Finally, it was objected that sec. 25 (e) of the Income Tax Assessment Act prevented the exchange in question being allowed as a deduction because the money was not wholly and exclusively laid out or expended for the production of assessable income. In so far as the money was expended in the repayment of loans and in payment for plant it was money not expended for the production of assessable income—it was simply a capital expenditure. But in so far as the money was expended to pay the dollar debts for stock-in-trade (oil, &c.) it was money wholly and exclusively expended for the production of assessable income in the ordinary trading activities of the company. Accordingly, in my opinion, question 1 should be answered, "Yes, so far as the amount was expended on remittances in payment of debts not being capital liabilities—except in the case of any year to the income of which sec. 28 of the Act is applied."

Question 2.—Question 2 is as follows:—"In ascertaining the taxable income of the company for the income year 1930 should the gross income derived by the company from carrying on its business in New Zealand be included in its assessable income and should the expenditure and other deductions referable to that income be allowed as deductions to the extent that the same are allowable deductions under the Income Tax Act 1932 as amended?" (The reference to Income Tax Act 1932 should be a reference to the Income Tax Assessment Act 1922 and I so read the question.)

In each of the years in question the company carried on business in New Zealand as well as in Australia. The company was resident in Australia and, accordingly, was bound to pay tax upon any non-exempt income derived from New Zealand as well as upon income derived from Australia (sec. 4—definition of assessable income—and sec. 13). In the year 1930 the company made a loss upon the New-Zealand business and was not charged with income tax in New Zealand. The company claims that it should be allowed to deduct that loss in its Australian assessment. If the New-Zealand income was chargeable with income tax in New Zealand it was exempt in Australia (sec. 14 (1) (q)). If it was so exempt it was not assessable in Australia and no New-Zealand outgoings or losses were deductible in Australia. Thus, in the present case, the customary attitudes of commissioner and taxpayer are reversed. The commissioner seeks to show that the New-Zealand income is exempt in Australia by showing that it is chargeable in New Zealand. If he succeeds, the New-Zealand losses cannot be deducted in Australia. The taxpayer, on the other hand, strives to show that the New-Zealand income is assessable in Australia in order to get the benefit of including New-Zealand outgoings (which exceeded New-Zealand revenue for 1930) in its Australian return.

The answer to this question depends upon the interpretation of sec. 14 (1) (q) of the Act. This section provides, so far as relevant, that: "The following incomes, revenues and funds shall be exempt from income tax:—(q) income derived from sources outside Australia—(i) by a resident of Australia to the extent to which that income is proved to the satisfaction of the commissioner—(1) to be chargeable with income tax in any country outside Australia."

In the year 1930 no income tax was in fact charged upon the New-Zealand income. The company contends that therefore such income was not "chargeable with income tax" in New Zealand and accordingly, was not exempt from Australian taxation.
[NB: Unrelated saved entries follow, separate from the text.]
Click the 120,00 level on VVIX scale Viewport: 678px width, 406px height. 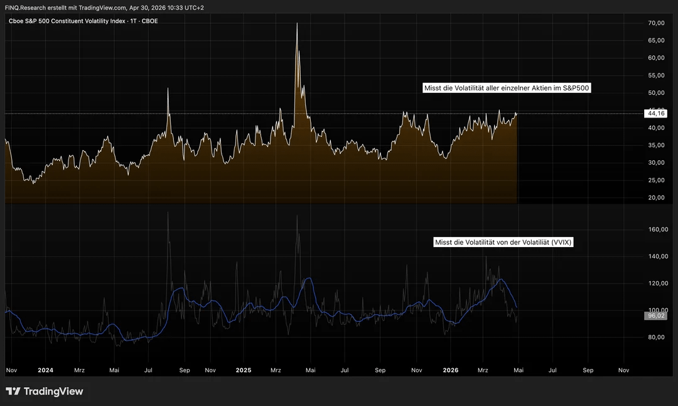[656, 283]
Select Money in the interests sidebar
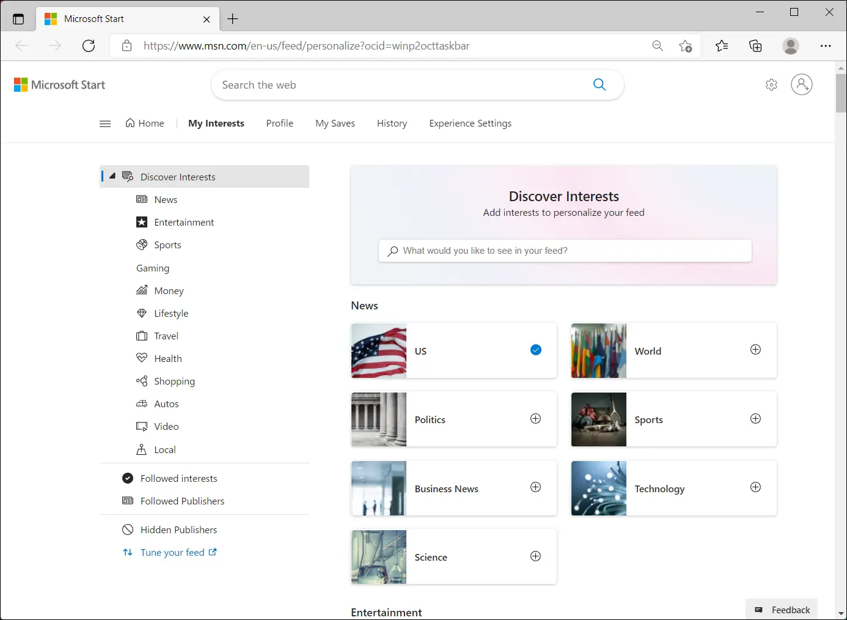This screenshot has height=620, width=847. tap(169, 290)
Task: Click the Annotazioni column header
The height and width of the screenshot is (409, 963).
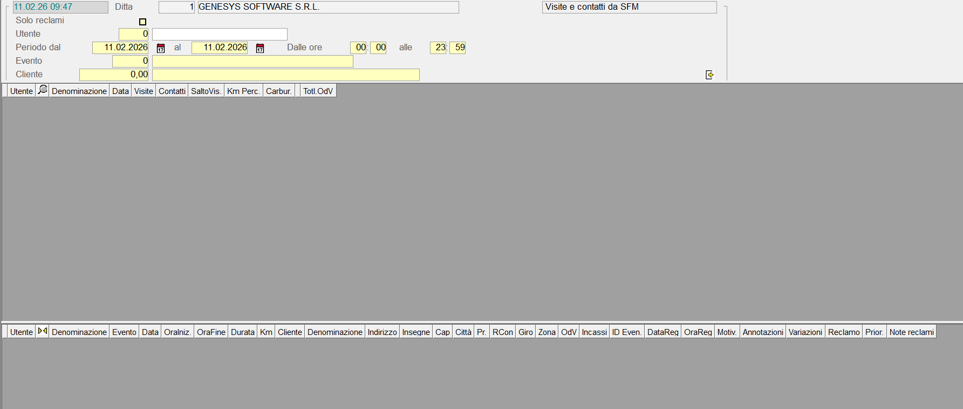Action: 762,332
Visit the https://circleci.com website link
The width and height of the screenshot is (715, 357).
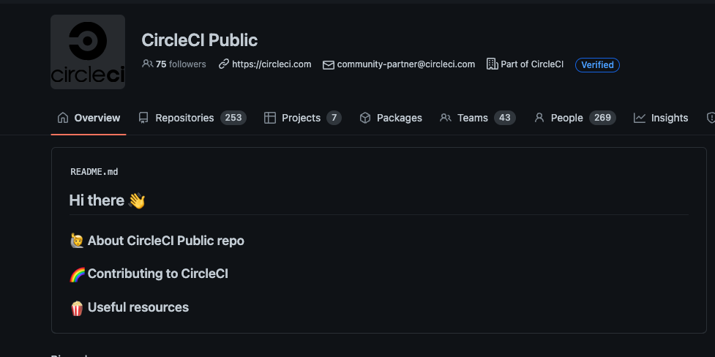pyautogui.click(x=272, y=64)
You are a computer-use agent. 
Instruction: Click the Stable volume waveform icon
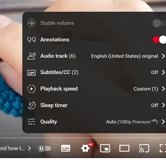31,23
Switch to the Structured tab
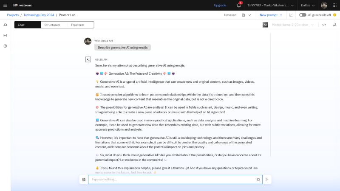Viewport: 340px width, 191px height. [52, 25]
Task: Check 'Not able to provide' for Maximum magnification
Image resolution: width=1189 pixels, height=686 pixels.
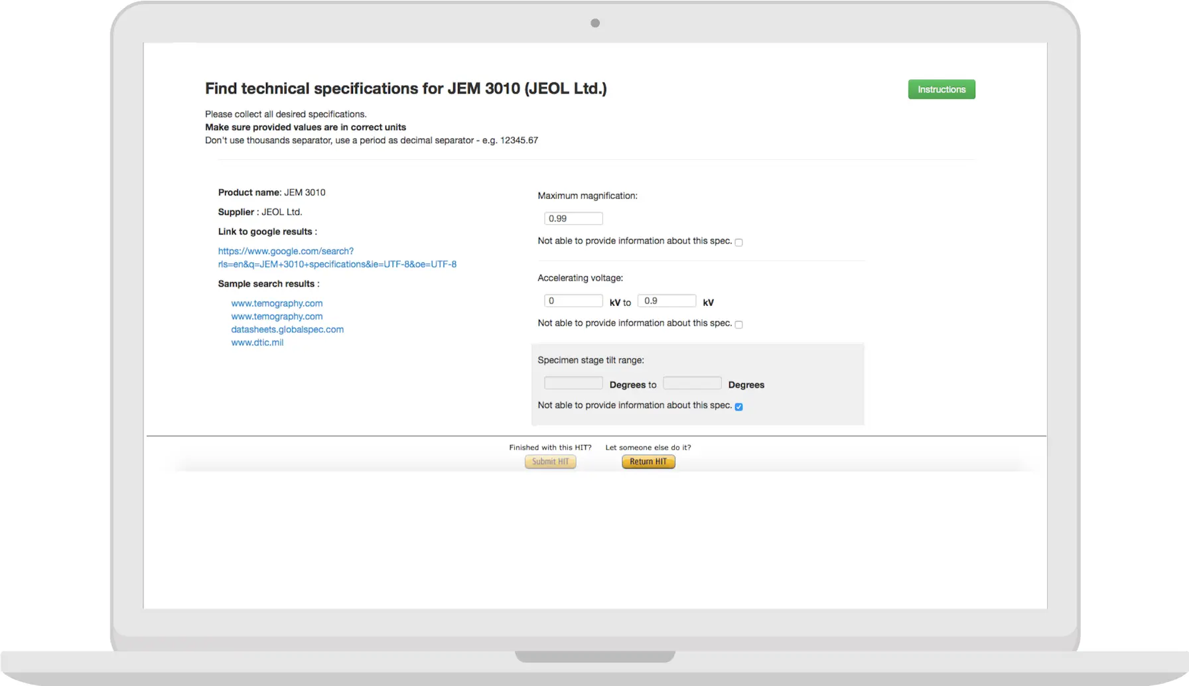Action: coord(738,242)
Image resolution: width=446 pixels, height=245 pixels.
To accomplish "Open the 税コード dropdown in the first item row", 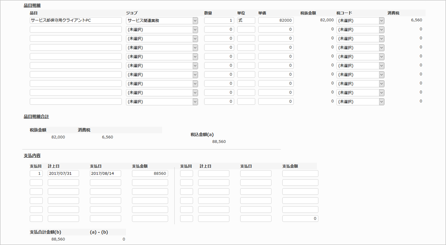I will pyautogui.click(x=360, y=20).
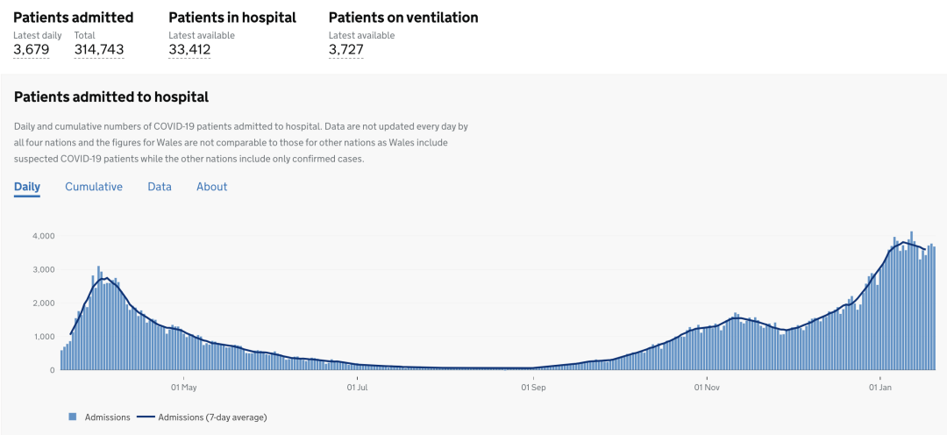
Task: Switch to the Cumulative tab
Action: coord(94,187)
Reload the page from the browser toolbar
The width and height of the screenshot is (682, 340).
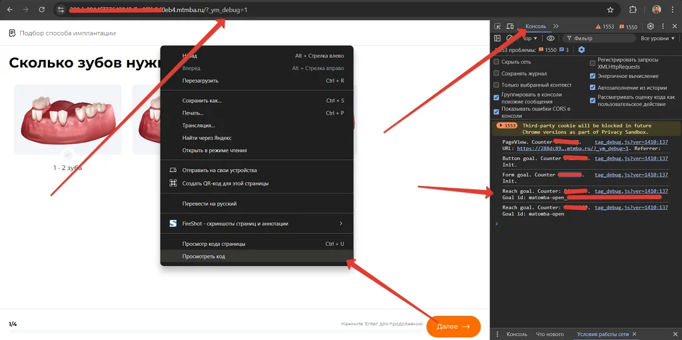42,9
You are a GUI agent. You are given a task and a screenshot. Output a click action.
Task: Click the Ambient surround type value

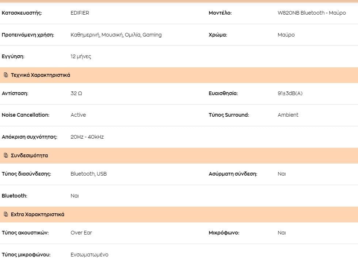288,115
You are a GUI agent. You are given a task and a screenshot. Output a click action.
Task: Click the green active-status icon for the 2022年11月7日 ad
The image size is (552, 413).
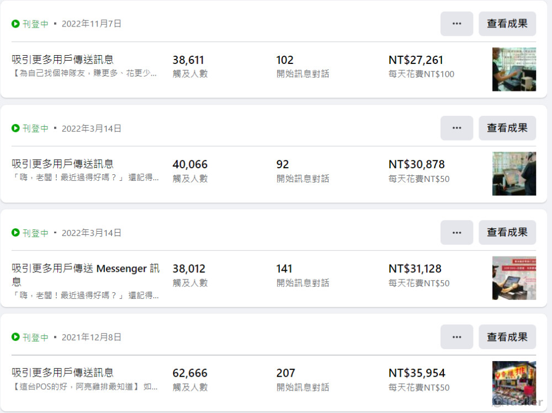coord(15,24)
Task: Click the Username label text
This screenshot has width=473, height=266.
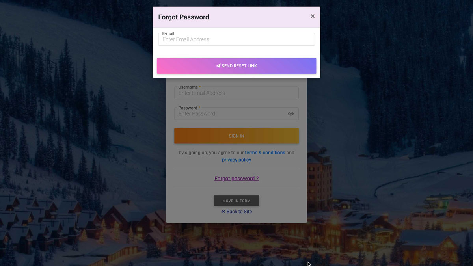Action: [x=188, y=87]
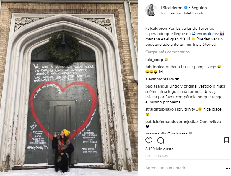Open lula_coop commenter profile
The image size is (231, 176).
pos(154,60)
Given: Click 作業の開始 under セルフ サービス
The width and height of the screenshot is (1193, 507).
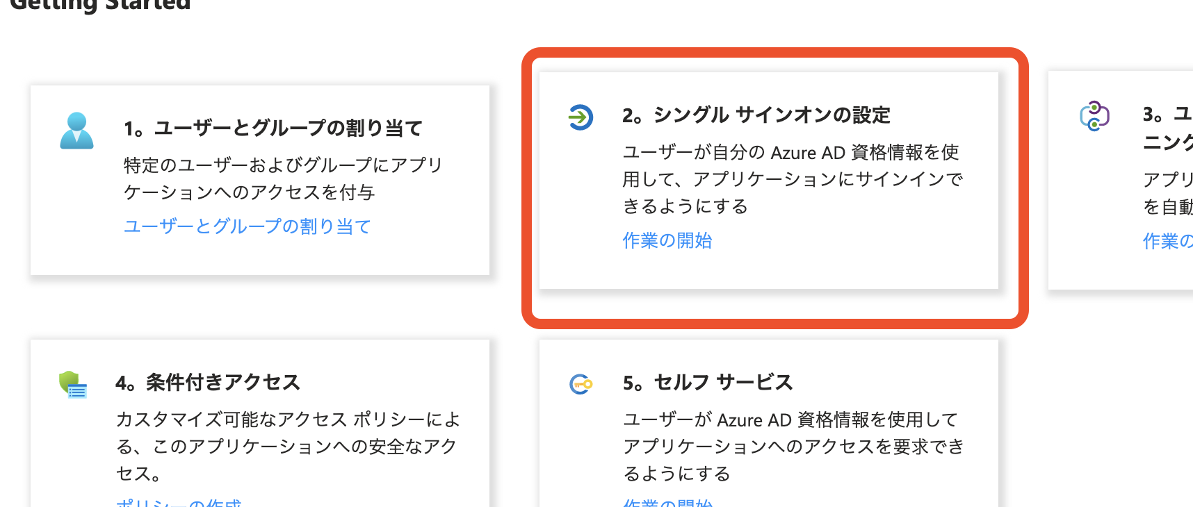Looking at the screenshot, I should pos(667,502).
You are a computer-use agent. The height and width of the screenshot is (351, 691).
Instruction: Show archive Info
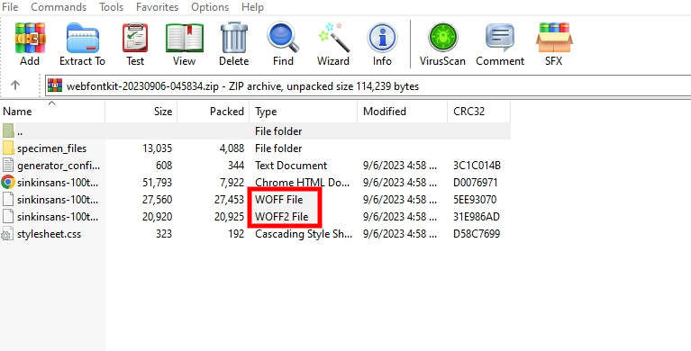[382, 44]
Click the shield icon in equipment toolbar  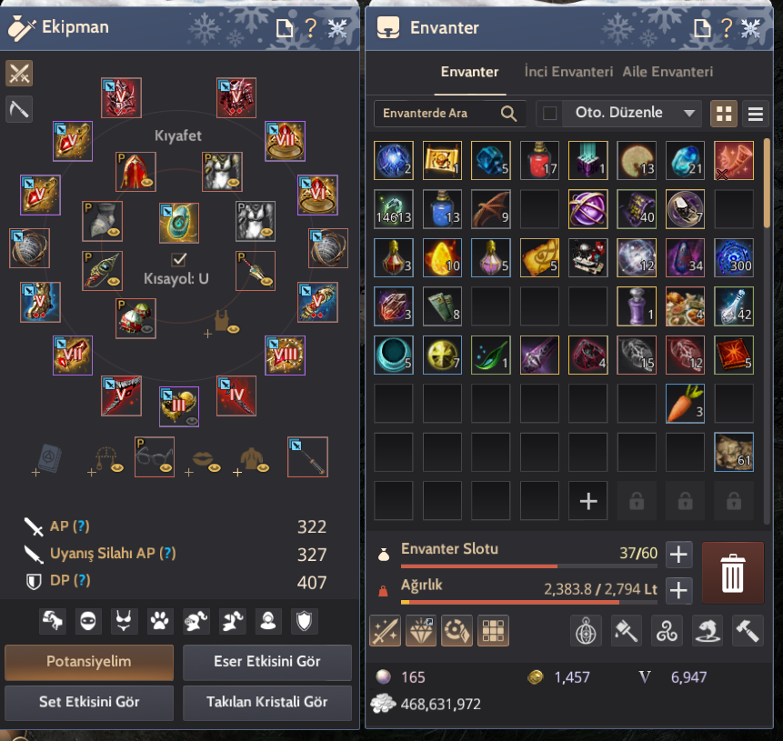(304, 622)
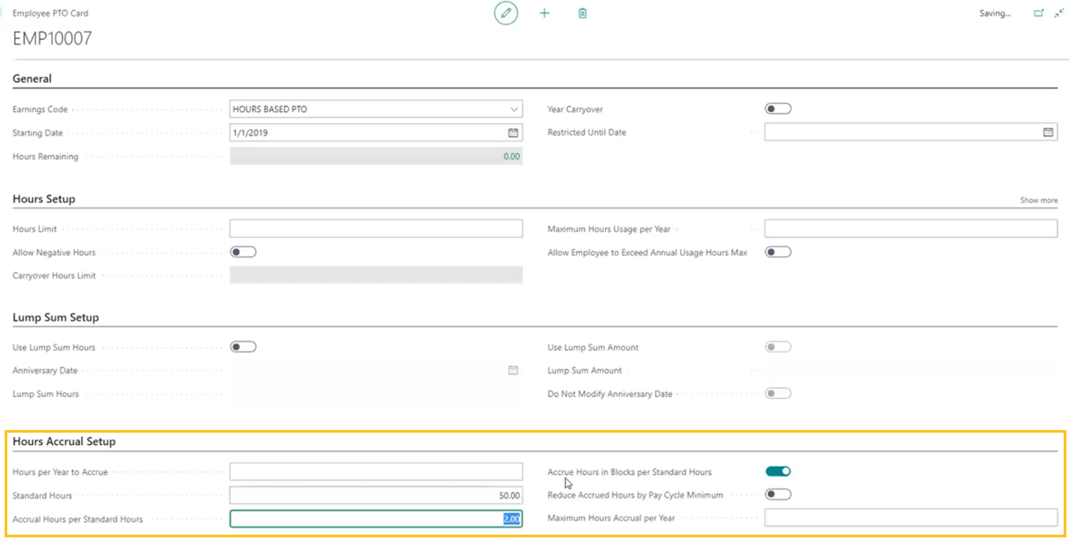Viewport: 1069px width, 542px height.
Task: Collapse the Lump Sum Setup section
Action: pos(56,317)
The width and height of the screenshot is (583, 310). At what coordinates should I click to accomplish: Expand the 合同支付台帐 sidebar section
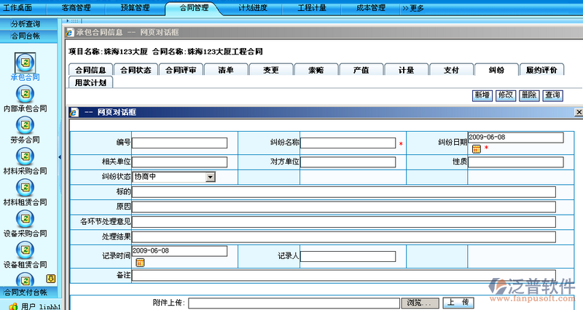(26, 292)
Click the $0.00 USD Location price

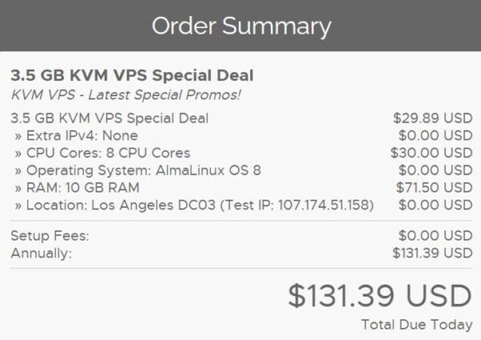click(435, 204)
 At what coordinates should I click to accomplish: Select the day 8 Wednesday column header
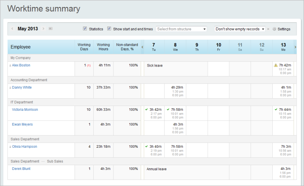pos(175,47)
If this be so, the gross income would have to be brought into account and the appropriate deductions would be allowable, and as such deductions exceeded the gross income in the year in question the result would be that the company would gain an advantage in its Australian assessment.

In my opinion the contention of the company is not well founded. If it had been intended to exempt only income which was actually charged with income tax, so that some amount of tax became due and payable, it would have been very easy to say so. It may be that in a particular year no charge is actually made because the income is insufficient in amount to reach the taxing limit or because losses exceed receipts. But if the income is of such a nature that it is liable to be taxed then, in my opinion, it is income which is chargeable with income tax though not actually so charged.

The result of this view of the section is that if income is exempt from tax in a country outside Australia (under, for example, a provision such as sec. 14 in the Australian Act) then it is taxed in Australia. If, on the other hand, it is not so exempt from tax but, if sufficient in amount, is taxed, then the income is not subject to tax in Australia. The result in the present case is that as the income is ordinary business income and is liable to tax in New Zealand it is exempt in Australia and should therefore not be brought into account. Therefore, the losses connected with it should not be brought into account.

The second question should therefore be answered in the negative.

Question 3.—This question inquires whether the board of review had power to do more than uphold the objections to the assessment for the years 1929, 1930 and 1931. For these years the commissioner had assessed the company under sec. 28. The company objected that sec. 28 was not applicable. The board not only upheld this objection, but also made its own assessments.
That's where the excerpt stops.